4 thoughts on “Another Morbid Topic”

  1. You ask “Is anyone really that important?” and I certainly do think so, especially me. If you do not think so, that logically follows from your admitted “morbid interest in death”. Instead of that, I and quite a few others have an “avid interest in life”. Go ahead and die if you want, but don’t try to say that others should not exercise their choice to take a chance, howbeit remote, of extended life.

    If you think death is so important, why wait? Suicide now. One less person not interested in life, clogging up the planet population-wise, which you state is a concern. Well, you can decide for yourself if I was being facetious in those remarks, but regardless, even most religions (another concern of yours) would not advocate ending one’s life before it ends itself, and most support advancements in medicine (heart transplants, blood transfusions, whatnot) that help prolong life. Yet you are worried about whether cryonics might prove able to prolong life. Think about what is wrong with that position.

  2. Well, A. Survivor, you are entitled to your opinion, and since this is my blog, so am I.

    My morbid fascination in death is due to the death of 2 parents, a grandparent, a brother and my dear wife in a matter of 3 years time. NOWHERE did I say I wanted to leave life.

    If they come up with good science and a proven method of thawing out the bodies good, then the whole discussion would be different. But right now, it is all based on the hope that someone will do that. And the cost of that hope could be quite high for the family of the cryonically preserved. You are betting a fortune that someone can and will develop this science, and that our crude way of handling the bodies now will allow those future developments to work.

    Your current dreams may not be the dreams of the future. You only have to look at what was important 25 years ago to determine that what you dream now will not be the dreams of the future or now.

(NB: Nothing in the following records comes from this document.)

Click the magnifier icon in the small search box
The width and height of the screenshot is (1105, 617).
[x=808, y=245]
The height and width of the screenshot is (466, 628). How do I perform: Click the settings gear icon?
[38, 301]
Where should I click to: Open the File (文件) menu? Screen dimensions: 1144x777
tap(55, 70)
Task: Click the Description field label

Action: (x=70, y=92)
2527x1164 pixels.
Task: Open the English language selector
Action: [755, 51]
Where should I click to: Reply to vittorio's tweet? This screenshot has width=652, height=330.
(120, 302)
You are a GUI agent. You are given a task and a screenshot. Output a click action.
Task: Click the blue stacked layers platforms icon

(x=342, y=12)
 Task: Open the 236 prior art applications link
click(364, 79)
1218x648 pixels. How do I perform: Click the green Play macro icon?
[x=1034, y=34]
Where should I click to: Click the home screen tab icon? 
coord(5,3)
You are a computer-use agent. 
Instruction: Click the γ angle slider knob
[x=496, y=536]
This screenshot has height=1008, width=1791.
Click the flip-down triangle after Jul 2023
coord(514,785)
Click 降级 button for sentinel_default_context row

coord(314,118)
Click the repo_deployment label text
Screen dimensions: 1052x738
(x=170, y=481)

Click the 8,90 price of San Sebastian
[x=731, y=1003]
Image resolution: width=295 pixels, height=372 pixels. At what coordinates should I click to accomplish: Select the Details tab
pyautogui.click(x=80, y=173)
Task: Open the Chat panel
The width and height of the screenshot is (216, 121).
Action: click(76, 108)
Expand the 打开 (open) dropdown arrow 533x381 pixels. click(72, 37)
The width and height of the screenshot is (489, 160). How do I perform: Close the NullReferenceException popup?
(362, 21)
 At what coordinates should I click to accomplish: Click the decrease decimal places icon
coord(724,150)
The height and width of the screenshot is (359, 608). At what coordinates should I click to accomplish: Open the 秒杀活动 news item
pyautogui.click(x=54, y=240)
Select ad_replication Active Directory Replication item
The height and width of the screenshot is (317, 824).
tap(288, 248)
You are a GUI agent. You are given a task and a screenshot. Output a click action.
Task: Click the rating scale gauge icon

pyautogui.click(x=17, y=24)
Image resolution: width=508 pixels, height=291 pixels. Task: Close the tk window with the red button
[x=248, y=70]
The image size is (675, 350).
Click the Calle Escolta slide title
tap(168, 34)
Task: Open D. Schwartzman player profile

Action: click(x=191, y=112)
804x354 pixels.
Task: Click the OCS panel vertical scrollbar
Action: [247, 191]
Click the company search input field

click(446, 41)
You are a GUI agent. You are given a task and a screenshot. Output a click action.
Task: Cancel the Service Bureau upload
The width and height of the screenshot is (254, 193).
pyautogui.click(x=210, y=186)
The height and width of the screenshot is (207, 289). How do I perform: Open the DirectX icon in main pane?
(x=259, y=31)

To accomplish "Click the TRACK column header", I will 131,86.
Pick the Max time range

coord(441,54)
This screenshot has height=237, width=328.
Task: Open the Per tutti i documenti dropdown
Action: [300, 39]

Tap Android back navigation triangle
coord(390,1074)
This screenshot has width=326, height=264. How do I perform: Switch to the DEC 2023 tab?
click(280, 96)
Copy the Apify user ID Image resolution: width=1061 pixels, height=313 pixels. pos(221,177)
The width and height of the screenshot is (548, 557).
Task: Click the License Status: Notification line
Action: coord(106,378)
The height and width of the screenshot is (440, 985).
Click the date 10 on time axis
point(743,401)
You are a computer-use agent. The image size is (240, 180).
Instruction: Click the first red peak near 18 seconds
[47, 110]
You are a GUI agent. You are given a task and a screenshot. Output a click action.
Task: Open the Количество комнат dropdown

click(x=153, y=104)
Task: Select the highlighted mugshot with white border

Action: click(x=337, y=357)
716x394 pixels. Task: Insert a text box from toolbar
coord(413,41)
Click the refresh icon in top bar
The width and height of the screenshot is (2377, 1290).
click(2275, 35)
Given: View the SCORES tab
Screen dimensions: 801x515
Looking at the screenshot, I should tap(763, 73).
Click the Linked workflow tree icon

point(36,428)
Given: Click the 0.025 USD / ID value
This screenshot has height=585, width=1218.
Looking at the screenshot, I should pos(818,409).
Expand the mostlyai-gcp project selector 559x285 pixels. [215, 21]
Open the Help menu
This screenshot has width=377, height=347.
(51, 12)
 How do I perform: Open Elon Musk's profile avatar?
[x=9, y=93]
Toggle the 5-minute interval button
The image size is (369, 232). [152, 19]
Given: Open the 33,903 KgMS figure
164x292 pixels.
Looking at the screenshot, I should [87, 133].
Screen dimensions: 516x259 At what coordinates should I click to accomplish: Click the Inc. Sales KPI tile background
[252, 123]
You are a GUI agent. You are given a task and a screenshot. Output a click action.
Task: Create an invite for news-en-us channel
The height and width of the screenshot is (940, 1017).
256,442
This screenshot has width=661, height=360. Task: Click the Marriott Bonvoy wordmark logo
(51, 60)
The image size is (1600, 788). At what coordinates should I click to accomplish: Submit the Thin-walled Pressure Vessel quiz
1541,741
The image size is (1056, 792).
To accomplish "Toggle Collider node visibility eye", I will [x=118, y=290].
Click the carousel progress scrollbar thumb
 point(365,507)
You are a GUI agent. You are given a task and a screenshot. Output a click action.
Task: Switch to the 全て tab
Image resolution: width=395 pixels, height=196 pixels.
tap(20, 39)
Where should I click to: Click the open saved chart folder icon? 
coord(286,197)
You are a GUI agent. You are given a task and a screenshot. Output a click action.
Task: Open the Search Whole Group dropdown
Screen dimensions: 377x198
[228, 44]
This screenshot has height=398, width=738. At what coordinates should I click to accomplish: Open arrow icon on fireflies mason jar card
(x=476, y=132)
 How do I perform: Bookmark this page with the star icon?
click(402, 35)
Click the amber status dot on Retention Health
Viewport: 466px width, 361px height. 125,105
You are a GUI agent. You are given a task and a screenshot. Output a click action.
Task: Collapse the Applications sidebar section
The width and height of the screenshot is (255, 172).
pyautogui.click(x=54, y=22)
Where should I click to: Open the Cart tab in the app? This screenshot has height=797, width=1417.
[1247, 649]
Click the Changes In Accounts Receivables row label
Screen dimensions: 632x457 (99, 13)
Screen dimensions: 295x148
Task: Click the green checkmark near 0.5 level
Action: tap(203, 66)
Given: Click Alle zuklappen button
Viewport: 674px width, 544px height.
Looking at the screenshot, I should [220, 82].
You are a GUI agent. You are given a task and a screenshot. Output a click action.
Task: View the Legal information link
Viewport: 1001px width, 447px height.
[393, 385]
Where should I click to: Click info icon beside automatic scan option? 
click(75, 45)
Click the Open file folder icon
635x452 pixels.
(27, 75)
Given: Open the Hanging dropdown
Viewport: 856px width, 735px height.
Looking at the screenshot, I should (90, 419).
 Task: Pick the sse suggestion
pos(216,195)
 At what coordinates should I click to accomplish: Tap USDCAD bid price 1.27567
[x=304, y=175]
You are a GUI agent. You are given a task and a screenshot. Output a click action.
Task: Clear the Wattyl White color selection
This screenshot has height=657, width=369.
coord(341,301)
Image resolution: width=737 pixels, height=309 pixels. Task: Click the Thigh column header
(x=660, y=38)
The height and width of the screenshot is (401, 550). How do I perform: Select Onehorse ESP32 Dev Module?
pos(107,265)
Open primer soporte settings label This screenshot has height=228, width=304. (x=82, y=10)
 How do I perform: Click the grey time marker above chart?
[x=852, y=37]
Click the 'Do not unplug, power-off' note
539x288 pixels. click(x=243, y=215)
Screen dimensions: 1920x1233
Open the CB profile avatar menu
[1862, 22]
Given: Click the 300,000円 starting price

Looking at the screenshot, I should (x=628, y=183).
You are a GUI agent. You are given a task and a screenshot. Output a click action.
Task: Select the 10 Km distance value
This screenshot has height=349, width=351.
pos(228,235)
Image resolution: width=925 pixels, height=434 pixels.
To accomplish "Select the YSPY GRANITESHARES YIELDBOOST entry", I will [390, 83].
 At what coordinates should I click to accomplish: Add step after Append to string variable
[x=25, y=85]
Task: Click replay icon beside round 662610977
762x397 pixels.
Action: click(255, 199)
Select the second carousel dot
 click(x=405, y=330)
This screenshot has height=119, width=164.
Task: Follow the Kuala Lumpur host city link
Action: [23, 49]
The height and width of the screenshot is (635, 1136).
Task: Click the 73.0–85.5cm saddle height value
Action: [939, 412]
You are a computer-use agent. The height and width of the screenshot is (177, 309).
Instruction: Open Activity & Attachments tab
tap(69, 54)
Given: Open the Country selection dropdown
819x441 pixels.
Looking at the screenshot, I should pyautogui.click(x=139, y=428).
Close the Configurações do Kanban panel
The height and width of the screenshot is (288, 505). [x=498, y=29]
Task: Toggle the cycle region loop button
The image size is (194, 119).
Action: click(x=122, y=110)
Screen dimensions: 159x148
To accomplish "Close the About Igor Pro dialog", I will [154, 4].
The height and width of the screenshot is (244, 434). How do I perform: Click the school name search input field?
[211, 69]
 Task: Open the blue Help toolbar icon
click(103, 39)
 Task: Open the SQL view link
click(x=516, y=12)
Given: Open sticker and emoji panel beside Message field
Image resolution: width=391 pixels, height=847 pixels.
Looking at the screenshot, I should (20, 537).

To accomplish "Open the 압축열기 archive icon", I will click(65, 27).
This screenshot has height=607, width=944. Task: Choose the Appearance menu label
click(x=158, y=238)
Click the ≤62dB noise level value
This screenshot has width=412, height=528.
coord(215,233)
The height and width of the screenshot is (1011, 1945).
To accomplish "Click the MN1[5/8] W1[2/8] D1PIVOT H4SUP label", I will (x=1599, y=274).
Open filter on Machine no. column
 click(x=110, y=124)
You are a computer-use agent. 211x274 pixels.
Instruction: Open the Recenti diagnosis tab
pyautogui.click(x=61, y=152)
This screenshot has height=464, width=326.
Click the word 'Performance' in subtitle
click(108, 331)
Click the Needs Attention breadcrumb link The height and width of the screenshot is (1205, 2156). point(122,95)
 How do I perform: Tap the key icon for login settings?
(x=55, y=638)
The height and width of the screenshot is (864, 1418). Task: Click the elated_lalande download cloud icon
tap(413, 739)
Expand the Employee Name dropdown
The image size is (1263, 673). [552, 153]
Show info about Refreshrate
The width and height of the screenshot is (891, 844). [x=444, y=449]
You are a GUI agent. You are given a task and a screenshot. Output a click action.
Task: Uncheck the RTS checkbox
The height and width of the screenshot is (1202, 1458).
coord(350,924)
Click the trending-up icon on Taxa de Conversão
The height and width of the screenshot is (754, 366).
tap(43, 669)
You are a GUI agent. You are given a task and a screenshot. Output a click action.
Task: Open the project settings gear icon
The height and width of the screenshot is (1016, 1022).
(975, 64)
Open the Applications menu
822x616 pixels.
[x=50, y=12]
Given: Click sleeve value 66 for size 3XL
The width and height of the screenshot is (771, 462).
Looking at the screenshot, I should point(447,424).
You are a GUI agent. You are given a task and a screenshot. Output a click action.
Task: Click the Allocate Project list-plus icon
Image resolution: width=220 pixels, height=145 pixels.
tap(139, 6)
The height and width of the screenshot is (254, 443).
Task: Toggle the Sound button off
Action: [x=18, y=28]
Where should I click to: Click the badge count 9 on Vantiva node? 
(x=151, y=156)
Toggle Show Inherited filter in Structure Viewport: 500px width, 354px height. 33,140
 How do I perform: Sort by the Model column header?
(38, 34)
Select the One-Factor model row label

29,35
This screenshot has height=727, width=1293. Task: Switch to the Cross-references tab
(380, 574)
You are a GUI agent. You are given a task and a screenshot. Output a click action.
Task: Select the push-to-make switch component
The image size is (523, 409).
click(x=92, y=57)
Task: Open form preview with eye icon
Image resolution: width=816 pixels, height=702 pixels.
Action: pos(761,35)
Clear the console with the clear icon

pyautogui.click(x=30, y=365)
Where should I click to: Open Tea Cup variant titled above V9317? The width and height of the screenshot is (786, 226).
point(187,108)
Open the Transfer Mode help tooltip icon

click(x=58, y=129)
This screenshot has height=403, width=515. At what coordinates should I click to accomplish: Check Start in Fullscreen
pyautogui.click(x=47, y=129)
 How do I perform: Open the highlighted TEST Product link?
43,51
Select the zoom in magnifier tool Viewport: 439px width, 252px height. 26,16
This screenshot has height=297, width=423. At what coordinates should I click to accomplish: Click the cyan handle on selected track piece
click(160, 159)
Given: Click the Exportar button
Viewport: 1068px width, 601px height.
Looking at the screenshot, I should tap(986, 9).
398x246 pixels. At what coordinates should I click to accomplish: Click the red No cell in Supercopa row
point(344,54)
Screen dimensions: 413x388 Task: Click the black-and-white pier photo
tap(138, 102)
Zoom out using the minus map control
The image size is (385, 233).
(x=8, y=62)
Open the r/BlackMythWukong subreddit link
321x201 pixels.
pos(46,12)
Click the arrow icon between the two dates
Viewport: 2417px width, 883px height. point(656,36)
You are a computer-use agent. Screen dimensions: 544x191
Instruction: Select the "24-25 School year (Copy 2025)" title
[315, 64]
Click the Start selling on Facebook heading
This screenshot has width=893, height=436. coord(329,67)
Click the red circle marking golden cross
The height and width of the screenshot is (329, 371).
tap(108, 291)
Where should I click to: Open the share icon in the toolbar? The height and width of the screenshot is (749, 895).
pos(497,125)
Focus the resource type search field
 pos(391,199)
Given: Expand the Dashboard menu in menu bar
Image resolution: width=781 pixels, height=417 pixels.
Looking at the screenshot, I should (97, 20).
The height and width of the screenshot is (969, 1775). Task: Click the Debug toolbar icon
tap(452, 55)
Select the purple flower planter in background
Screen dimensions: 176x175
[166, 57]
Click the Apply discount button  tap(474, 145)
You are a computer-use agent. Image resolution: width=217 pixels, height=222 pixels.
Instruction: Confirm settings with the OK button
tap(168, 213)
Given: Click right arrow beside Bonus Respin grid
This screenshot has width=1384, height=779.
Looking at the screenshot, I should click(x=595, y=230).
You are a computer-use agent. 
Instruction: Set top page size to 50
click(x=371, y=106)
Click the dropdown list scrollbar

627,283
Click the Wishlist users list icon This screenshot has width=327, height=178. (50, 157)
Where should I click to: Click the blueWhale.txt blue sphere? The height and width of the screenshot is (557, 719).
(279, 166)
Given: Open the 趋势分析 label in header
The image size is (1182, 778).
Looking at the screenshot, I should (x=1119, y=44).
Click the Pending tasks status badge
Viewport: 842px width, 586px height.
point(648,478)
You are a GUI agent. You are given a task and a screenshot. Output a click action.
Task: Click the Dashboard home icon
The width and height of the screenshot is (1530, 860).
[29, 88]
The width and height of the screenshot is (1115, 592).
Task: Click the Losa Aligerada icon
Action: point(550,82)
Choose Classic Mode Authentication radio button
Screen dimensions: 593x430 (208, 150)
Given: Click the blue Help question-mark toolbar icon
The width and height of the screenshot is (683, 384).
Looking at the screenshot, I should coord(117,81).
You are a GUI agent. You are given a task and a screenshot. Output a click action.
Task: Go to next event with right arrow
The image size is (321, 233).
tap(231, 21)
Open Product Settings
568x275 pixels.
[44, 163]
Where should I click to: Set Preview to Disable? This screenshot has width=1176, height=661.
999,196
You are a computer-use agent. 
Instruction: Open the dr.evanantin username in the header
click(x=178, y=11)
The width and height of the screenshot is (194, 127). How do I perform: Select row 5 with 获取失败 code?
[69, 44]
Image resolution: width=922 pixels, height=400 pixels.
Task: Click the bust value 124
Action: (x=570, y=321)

    Right now you think you are important enough to have this procedure, the real question you need to ask is “Will you be important enough to someone in the future to have this procedure reversed?” My guess, knowing a little bit about human nature is that once your living family and friends are gone, nobody will be there to care about bringing you back. Unless of course you are holding in your head the solution to some crisis of the future. You should hope you have that backup plan.

    When my time on this Earth is finished, I am ready for whatever path I travel next. There is comfort in the journey, but all journeys come to an end.

  3. One more point, is currently they only use Cryonic preservation on the legally dead. My initial point on the religious aspect of this (which I am still thinking about), is that there are a lot of religions that may frown on bringing someone back to life. It would compromise the entire aspect of the rewards of the afterlife.